Peer-to-peer lending (P2P) is a type of business loan where a large number of private investors lend to a business, usually through an online platform. The idea is that both the lenders and the borrowers get a better rate than they would through the banks.
Peer-to-peer lending (P2P) is a type of business loan where a large number of private investors lend to a business, usually through an online platform. The idea is that both the lenders and the borrowers get a better rate than they would through the banks.
Peer-to-peer lending is a bit different to standard business loans, for a few reasons. Using P2P means that you’re borrowing from a collection of individuals, and the peer-to-peer lending company facilitates the arrangement. You’ll still apply for the loan directly with the P2P provider; but technically you won’t actually borrow the money from them.
From the borrower’s perspective, approaching a peer-to-peer lending platform for a loan is much like applying with any other business lender. They’ll ask about your turnover, profits and trading history, they’ll want to see your bank statements and filed accounts, and they’ll ask about your plans for the money.

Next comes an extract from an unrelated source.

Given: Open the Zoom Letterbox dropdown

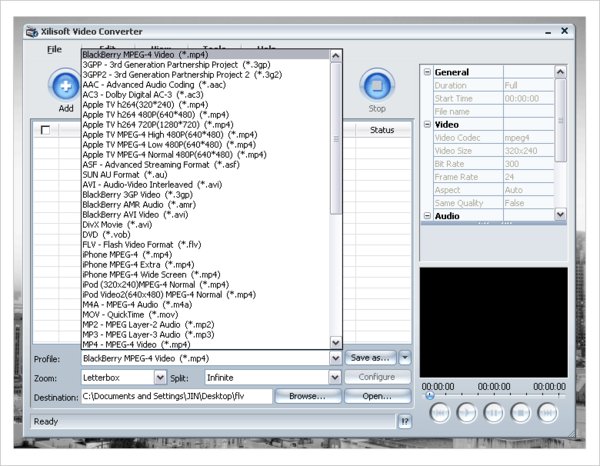Looking at the screenshot, I should [x=160, y=378].
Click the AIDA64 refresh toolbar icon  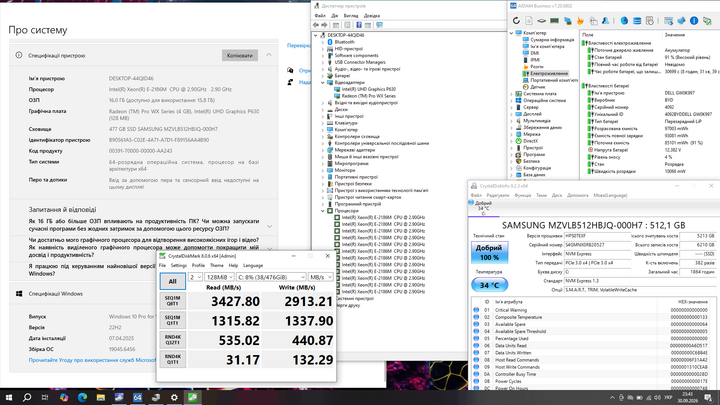pyautogui.click(x=516, y=21)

Once you’ve passed their initial criteria, your loan will be opened to the platform of investors, who then offer smaller amounts that collectively add up to the sum you want to borrow. Different P2P platforms handle this stage differently, with some using an auction-style format to ‘bid’ an interest rate, while others set the rates and simply wait for investors to choose particular loans that they want to invest in.

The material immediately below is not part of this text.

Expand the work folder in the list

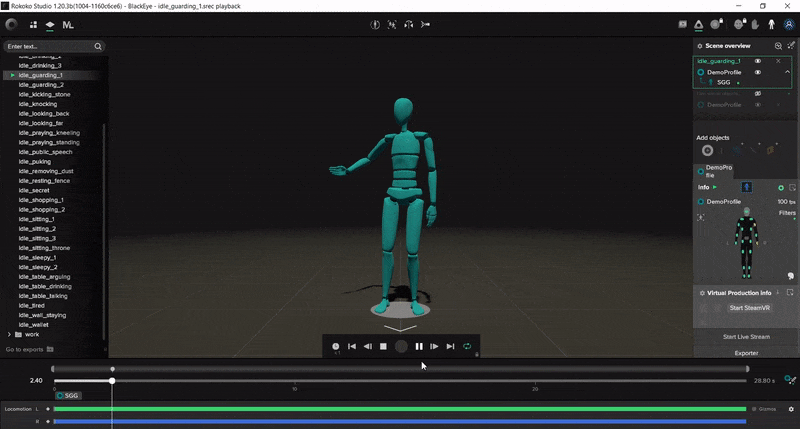point(10,334)
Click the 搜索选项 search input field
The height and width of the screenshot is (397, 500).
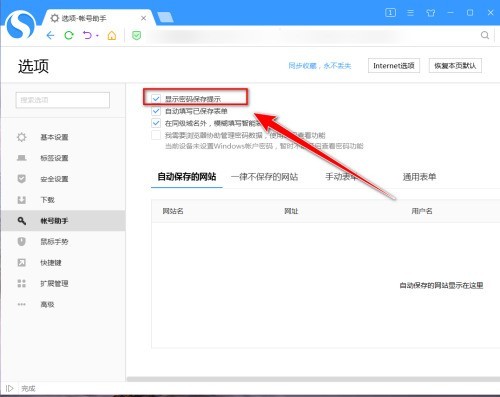(x=63, y=100)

If all goes well, you’ll reach 100% of your target amount and get the funds shortly after.
Peer-to-peer lending is often confused with crowdfunding — in fact, you could argue that peer-to-peer lending is a subcategory of crowdfunding — but the key difference is that P2P is about loans rather than equity purchase or donation.
Most of the time, peer-to-peer lending platforms offer unsecured business loans. The upside with unsecured finance is that you don’t need any security and they can be fast to set up — but your business profile will be closely scrutinised and the interest rates can be a bit higher.

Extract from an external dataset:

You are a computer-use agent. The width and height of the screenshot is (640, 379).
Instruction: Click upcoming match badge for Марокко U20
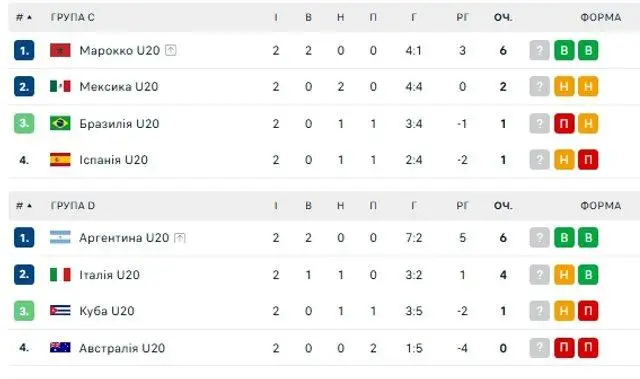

Having said that, some peer-to-peer lending platforms offer competitive interest rates — but the best rates are only available to the strongest businesses.
One of the major reasons for peer-to-peer lending's popularity is that it offers an alternative to the banks, both for businesses looking to borrow and investors looking to earn a return.
Available to anyone through simple online platforms, P2P is one of the most accessible forms of alternative business funding.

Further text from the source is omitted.